「スイス探訪」 を読んで

「黒いスイス」の著者である福原氏は、グローバル化の流れに乗ることは、必然で正しい、という前提でした。過去の人権侵害、難民受け入れ拒否、相互監視社会をクローズアップしてスイスの閉鎖的で、保守的な考えが問題であると危険視されていました。「スイス探訪」の著者、国松氏も、スイスの閉鎖的で、保守的な考えがあることを言われています。


2冊のスイスの本を読み比べて違う点はグローバル化に対する考え方です。「黒いスイス」は前述したとおりで、「スイス探訪」では、世界基準にやみくもに合わすべきではない、ということでした。グローバル化がもたらす弊害については、中野剛史氏の本で書かれてあった通り、現時点では一部の国際企業のみが利益を受けるシステムになっており、現実の国際秩序が完全なものからほど遠いと言われています。今回のアルジェリアの事件をはじめ、中国、朝鮮半島の不安定さが示していると思っています。


直接民主制の元で築かれた文化圏を守りつつ、国際協調と合わせていくことが必要、という国松氏の意見に私は賛成です。国際協調はあくまで、双方の利益が同じにして、当然相手の国が信頼できる安全な国で自立した国であることが前提だと思うからです。


歴史の話しになります。過去スイスは建国以来、ハプスブルグ家、フランス軍、ナポレオン、ドイツ軍、国際連盟国際連合と、多くの侵食、統一の力から自国の領土を守りぬいてきました。直接民主制を基礎に、自主独立の精神が養われ、国民が常時意識して生きているからだといいます。

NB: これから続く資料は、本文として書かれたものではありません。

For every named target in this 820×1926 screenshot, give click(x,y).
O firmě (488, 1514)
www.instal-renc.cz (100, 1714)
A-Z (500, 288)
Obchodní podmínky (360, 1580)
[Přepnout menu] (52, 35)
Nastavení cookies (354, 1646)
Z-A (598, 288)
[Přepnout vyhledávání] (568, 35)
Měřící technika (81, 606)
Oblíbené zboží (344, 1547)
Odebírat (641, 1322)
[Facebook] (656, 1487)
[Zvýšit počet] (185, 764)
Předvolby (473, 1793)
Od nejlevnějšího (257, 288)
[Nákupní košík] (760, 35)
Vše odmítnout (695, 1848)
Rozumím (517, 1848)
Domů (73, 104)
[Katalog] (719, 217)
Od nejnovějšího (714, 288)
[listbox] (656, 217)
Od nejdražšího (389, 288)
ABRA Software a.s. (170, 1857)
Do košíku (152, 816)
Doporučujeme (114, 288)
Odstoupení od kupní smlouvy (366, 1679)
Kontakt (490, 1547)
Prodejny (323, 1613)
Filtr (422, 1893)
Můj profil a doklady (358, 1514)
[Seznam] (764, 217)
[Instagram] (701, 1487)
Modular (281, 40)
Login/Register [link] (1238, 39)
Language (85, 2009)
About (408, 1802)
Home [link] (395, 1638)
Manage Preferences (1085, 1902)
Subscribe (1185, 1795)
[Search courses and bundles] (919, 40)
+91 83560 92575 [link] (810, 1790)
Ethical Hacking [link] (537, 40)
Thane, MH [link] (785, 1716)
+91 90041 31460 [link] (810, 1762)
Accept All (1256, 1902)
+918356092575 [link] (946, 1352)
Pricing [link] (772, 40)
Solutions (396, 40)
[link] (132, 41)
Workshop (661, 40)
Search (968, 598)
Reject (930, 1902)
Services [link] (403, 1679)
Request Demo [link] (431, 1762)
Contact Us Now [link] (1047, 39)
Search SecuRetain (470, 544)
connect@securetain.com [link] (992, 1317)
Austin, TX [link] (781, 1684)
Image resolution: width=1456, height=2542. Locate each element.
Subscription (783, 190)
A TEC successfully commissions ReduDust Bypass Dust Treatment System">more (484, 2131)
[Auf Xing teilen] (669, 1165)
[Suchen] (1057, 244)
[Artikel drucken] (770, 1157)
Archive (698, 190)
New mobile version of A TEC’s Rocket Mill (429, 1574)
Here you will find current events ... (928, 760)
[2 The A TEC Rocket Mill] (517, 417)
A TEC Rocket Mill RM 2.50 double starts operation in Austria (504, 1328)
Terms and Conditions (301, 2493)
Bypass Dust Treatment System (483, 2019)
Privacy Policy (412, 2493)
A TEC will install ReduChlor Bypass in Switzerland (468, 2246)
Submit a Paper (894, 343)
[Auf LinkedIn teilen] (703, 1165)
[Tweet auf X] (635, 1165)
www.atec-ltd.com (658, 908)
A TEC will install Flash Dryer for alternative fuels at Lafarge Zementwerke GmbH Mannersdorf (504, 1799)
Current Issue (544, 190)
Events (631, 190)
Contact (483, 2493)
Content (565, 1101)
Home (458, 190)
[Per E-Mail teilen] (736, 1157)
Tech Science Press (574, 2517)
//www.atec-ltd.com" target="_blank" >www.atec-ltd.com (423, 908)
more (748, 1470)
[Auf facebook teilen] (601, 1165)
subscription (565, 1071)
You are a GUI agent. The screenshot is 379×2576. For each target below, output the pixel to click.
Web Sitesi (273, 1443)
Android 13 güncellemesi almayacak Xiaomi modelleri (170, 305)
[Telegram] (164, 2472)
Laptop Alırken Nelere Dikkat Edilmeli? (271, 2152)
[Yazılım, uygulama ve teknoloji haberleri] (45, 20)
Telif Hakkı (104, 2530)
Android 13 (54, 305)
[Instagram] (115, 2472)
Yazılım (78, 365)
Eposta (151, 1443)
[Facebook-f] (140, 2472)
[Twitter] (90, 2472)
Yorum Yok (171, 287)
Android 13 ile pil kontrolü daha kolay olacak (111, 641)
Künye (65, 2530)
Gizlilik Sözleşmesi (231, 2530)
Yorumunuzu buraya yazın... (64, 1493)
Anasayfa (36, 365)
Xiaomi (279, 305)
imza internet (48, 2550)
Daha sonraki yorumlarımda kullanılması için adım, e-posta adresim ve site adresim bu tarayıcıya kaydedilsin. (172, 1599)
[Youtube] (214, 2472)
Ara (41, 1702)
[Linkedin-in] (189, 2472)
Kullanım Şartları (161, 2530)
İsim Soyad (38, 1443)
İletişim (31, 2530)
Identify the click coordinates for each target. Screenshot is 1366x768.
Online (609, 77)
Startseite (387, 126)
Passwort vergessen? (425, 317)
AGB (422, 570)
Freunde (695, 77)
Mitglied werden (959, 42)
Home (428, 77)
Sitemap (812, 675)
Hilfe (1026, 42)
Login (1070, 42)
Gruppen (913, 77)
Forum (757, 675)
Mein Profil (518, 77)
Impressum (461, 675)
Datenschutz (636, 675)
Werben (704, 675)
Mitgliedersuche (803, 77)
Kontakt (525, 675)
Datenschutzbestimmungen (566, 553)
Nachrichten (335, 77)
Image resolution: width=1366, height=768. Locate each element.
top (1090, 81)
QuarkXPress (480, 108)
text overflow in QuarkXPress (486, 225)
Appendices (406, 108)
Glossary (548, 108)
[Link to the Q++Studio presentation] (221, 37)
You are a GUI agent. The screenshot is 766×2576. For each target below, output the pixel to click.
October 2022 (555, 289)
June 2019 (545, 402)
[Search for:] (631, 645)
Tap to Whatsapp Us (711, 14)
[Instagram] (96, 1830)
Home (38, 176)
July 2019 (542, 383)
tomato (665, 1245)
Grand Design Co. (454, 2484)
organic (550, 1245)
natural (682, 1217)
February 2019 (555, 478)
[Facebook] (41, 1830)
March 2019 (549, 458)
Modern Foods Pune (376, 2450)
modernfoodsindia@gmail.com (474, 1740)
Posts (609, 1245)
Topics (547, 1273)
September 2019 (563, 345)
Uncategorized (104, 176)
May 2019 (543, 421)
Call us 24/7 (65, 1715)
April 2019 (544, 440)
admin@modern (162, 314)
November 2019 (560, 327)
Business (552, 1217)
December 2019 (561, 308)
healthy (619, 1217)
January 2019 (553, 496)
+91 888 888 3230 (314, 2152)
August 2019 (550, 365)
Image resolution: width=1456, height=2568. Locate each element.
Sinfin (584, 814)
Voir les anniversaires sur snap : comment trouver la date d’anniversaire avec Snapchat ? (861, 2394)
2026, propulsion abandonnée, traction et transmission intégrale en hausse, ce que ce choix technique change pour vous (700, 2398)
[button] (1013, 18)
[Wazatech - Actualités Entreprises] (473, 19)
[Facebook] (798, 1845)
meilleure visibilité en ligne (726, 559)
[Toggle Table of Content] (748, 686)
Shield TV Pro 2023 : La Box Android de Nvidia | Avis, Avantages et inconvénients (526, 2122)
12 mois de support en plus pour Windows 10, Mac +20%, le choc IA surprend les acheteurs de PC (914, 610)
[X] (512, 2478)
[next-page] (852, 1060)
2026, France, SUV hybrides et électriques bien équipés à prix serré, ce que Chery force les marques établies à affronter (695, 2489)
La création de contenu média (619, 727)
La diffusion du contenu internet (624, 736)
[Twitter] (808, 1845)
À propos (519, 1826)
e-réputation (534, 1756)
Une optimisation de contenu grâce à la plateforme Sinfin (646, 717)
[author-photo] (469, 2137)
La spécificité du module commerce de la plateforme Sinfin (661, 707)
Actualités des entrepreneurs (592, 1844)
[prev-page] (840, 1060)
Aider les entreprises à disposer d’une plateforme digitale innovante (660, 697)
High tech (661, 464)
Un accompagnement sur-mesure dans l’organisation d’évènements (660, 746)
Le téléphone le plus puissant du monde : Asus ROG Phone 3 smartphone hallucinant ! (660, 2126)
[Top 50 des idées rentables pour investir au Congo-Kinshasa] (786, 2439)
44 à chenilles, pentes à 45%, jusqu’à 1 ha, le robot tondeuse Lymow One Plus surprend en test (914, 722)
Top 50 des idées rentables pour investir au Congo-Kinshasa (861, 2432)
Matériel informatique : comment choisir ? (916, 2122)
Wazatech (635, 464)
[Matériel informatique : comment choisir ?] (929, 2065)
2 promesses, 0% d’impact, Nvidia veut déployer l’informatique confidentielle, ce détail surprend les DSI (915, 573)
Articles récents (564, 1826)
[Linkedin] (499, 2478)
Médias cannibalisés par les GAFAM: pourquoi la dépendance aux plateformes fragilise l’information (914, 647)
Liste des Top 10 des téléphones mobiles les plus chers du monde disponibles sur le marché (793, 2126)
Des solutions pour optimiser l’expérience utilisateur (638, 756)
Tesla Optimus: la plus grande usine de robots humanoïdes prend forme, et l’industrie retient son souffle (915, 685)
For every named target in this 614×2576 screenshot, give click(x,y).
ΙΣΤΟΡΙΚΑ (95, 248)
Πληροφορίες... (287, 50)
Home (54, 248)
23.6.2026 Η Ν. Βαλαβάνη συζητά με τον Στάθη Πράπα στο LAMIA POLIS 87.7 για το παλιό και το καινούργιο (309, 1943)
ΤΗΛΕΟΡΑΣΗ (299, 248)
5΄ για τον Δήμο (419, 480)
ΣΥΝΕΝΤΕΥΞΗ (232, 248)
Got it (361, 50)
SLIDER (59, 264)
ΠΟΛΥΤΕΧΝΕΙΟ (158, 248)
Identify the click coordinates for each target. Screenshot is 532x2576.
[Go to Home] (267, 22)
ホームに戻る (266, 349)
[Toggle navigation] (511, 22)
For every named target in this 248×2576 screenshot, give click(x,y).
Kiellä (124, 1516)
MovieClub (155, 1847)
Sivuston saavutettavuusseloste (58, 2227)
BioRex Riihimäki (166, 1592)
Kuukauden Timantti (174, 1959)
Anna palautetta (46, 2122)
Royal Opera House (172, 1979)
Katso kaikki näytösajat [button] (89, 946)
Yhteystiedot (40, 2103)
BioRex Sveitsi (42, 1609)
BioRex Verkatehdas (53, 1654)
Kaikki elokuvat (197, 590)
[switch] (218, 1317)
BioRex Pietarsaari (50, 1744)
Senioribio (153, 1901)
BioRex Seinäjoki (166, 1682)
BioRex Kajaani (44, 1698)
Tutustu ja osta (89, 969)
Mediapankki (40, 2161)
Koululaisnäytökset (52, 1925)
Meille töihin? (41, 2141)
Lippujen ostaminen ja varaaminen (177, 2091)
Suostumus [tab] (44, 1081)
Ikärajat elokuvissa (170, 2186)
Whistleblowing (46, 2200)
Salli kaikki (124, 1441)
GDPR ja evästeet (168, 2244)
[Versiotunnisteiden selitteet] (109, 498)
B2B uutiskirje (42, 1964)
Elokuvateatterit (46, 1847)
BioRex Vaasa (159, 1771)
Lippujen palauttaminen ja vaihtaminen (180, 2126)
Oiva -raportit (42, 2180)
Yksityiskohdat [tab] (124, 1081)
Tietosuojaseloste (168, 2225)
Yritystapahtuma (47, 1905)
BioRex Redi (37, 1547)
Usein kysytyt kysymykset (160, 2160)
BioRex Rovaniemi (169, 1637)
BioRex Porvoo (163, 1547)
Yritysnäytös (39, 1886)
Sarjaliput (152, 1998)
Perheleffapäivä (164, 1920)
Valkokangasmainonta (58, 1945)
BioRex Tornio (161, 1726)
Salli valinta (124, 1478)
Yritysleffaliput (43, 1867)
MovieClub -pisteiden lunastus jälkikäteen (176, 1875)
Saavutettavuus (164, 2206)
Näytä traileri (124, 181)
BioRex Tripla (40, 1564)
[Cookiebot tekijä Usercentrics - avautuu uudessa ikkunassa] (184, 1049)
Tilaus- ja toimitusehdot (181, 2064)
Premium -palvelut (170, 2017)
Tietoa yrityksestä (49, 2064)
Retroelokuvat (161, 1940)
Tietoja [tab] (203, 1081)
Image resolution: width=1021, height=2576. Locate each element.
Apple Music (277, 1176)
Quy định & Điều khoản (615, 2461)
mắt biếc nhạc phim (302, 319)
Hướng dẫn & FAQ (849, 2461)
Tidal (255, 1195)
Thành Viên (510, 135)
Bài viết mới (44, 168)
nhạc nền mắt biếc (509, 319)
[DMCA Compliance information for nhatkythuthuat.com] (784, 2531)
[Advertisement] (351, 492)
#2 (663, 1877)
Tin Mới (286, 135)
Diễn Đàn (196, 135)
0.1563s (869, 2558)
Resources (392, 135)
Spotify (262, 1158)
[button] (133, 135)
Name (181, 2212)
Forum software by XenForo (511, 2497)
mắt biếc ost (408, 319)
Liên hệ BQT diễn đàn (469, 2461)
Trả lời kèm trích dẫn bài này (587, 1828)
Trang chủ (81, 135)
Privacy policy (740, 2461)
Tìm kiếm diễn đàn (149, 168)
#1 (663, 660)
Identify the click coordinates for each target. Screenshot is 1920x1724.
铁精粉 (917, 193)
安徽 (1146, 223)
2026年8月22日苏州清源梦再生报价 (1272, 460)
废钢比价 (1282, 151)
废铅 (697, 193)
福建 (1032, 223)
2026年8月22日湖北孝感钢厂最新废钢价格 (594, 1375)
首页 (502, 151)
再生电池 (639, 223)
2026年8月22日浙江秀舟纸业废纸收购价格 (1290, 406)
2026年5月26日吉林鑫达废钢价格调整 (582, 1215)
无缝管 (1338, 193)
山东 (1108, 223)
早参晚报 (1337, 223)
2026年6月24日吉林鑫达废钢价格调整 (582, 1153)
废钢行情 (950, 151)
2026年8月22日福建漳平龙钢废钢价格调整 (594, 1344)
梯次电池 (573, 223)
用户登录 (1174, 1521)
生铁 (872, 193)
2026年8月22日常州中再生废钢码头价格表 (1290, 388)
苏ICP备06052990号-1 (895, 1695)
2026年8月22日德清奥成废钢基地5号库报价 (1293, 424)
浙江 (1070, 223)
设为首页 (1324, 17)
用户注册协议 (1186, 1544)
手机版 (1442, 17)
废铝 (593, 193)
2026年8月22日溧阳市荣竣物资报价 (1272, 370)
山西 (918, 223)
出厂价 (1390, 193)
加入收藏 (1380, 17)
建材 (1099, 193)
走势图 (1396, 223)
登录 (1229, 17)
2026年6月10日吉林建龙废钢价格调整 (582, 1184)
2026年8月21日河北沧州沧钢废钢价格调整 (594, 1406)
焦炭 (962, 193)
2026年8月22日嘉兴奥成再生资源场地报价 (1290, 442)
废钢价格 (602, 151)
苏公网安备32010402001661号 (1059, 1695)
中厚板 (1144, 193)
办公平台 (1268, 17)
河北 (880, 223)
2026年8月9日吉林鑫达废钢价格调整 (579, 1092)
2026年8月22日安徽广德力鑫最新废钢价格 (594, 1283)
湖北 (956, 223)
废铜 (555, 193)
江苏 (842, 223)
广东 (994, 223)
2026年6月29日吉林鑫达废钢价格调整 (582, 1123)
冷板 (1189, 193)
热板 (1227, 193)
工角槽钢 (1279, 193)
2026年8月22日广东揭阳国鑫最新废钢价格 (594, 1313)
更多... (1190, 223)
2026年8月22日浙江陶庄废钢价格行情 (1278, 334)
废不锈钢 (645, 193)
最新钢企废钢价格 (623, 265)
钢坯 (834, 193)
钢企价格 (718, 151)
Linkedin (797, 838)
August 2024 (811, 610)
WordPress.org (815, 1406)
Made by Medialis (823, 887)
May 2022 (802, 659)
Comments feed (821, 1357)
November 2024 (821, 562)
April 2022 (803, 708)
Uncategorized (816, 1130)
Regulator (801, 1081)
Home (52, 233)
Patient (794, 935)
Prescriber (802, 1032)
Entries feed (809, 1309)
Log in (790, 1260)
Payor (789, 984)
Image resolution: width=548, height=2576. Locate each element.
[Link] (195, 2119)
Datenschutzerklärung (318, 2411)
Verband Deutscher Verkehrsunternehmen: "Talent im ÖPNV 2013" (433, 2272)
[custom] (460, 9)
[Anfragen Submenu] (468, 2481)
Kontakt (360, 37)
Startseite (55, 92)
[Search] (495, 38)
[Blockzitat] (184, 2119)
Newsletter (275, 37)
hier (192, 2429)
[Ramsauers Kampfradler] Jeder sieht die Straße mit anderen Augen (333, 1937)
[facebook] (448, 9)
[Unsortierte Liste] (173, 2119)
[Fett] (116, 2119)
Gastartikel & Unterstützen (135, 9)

「直接民主制を基礎に、自主独立の精神」と簡単に書きましたが、一言で書けるほど安易にスイス人が手に入れたものではないことを、この本を読んで分かりました。


スイスと日本の類似点と相違点について書かれています。ともに天然資源に乏しく、人的資源に頼り、歴史・伝統文化が残る。相違点としては、人口規模。一番には政治に対する姿勢だとしています。自分たちの政治は、自分たち自らが決めるという政治への責任の強さがありす。企業と官僚、官僚のいいなりの政治家に任せる日本とは全く違うと思います。


国松氏は直接民主制による地域主義が閉鎖的な要因を生み出しているのは確かと認めつつ、ヨーロッパ内では閉鎖的だとしても、ヨーロッパ外にはオープンで気質があるといいます。また、外国人の帰化条件は厳しいが、難民の受け入れは積極だということでした。これは「黒いスイス」に書かれていなかった視点でした。


スイスの人口は720万人。26の州。2800の市町村があります。スイスは直接民主制なので、何でも自分たちで決めるという意識が強いそうで、単純計算で1市町村2500人くらいとして、大人たちが1500人くらいでしょうか。街の広場に集まってワイワイ決め事をしている写真が載っていました。連邦制や、地方分権という考え方があるように、霞が関に一極集中するのではなく、もっと国民が政治を意識して、自分たちの生活や土地のことを考えた意見が反映される政治を進めていくことが必要だと思います。


日本と同じように長い歴史がある国で、自然や文化を大切にする気持ちが強い国民だと印象があります。グローバル化の対する課題を、スイスの人はどう乗り越えていくのか、とても興味があります。